The optimized assembly output is the most compact of any of the dispatch methods and overall, this code outperforms the other methods.
Result data is tabulated and charted in this Google Sheets document.
With apologies for the quality of the embedded chart images due to Google Sheets limitations, the chart that best illustrates the data is ImprovementOverSwitch. Do check out the link above to interact with the spreadsheet and charts directly.
This chart illustrates the ratio of VM instructions per second of each other dispatch method
against switch.rs
, normalizing the performance of switch.rs
for each test to 1.0.
The unrollswitch.rs
figures are shown in shades of blue, threaded.rs
in yellow and
threadedasm.rs
in shades of green.
threadedasm.rs
performs best overall with unrollswitch.rs
also doing well,
though it is assumed that that is largely because the virtual machine is very small and
fits into I-cache.Again, go to the spreadsheet to see this chart directly for a better view; this next chart illustrates the absolute performance of each method and test in cycles per VM instruction. Color coding remains the same as the earlier chart.
threadedasm.rs
to the other two tests,
though: the Intel CPUs have identical performance patterns, showing a stepping up in cycle count
from Nested Loop to Longer Repetitive to Unpredictable whereas ARM and AMD results
show Longer Repetitive performing similarly to or worse than Unpredictable.Tail call dispatch comes with function-call instruction overhead that varies by architecture.
It is also possibly hindered by the inability of LLVM to holistically optimize
all interpreter instruction functions. These combine to add a few instructions of overhead
compared to the inline-assembly single-function threadedasm.rs
code.
In addition, Rust and LLVM do not TC-optimize for 32bit
x86 or debug builds, making this a non-option as long as Rust does not explicitly support TCO.
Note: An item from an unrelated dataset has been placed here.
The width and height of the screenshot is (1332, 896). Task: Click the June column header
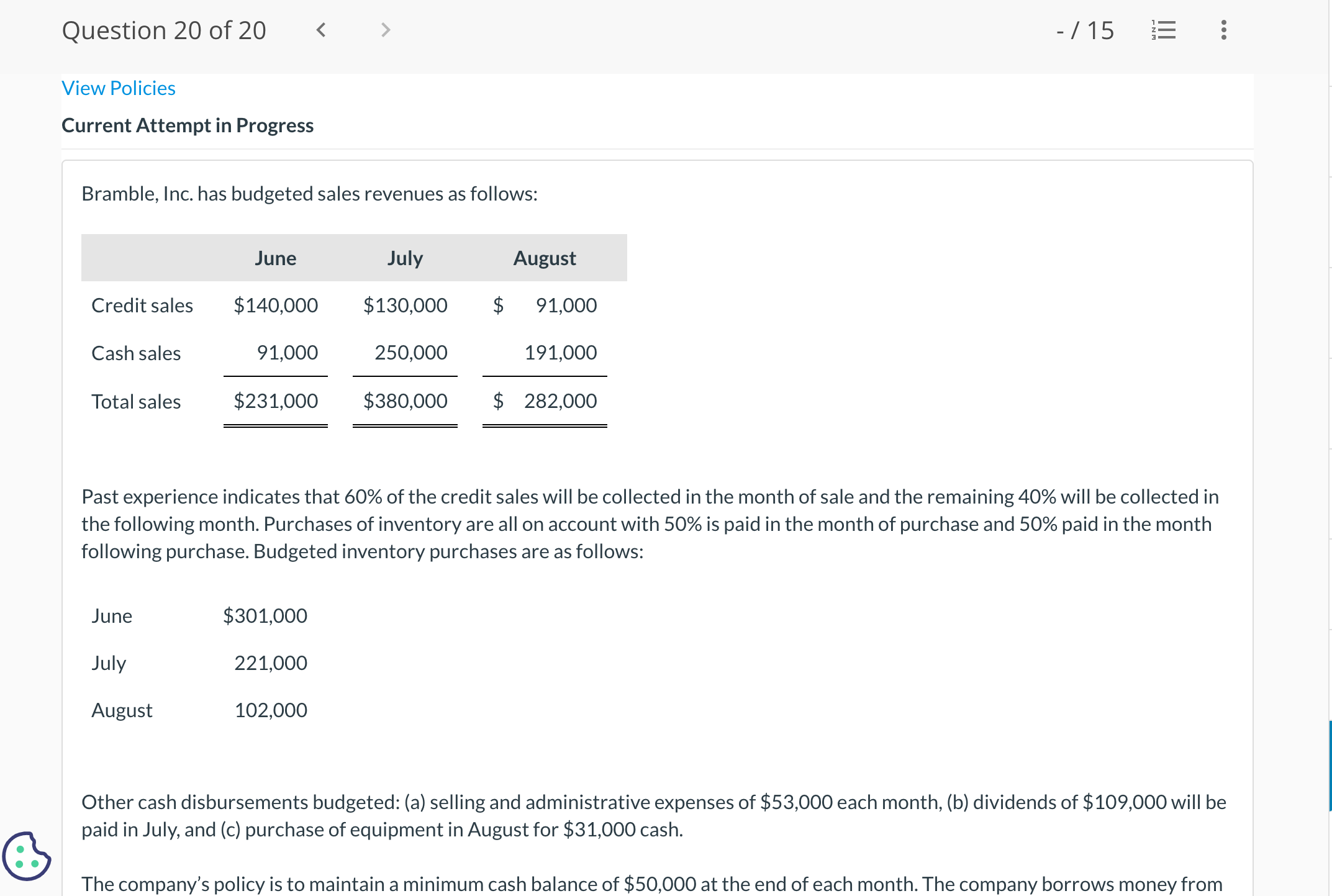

If the FSM or VM is particularly small, unrolling the dispatch loop may be an option as it does give a performance increase under Unpredictable circumstances.
With respect to computed gotos for threaded dispatch, in my opinion it should be possible to encapsulate the inline assembly in macros that could be imported from a crate. Because inline assembly is required, this cannot currently be done in stable Rust. Compiler support beyond inline assembly and possibly procedural macros should not be required.
It seems there may be some work involved before inline assembly can be stabilized.
If targeting modern high-performance Intel architectures, dispatch method may make little difference. Any other architecture, however, may benefit from dispatch method optimization.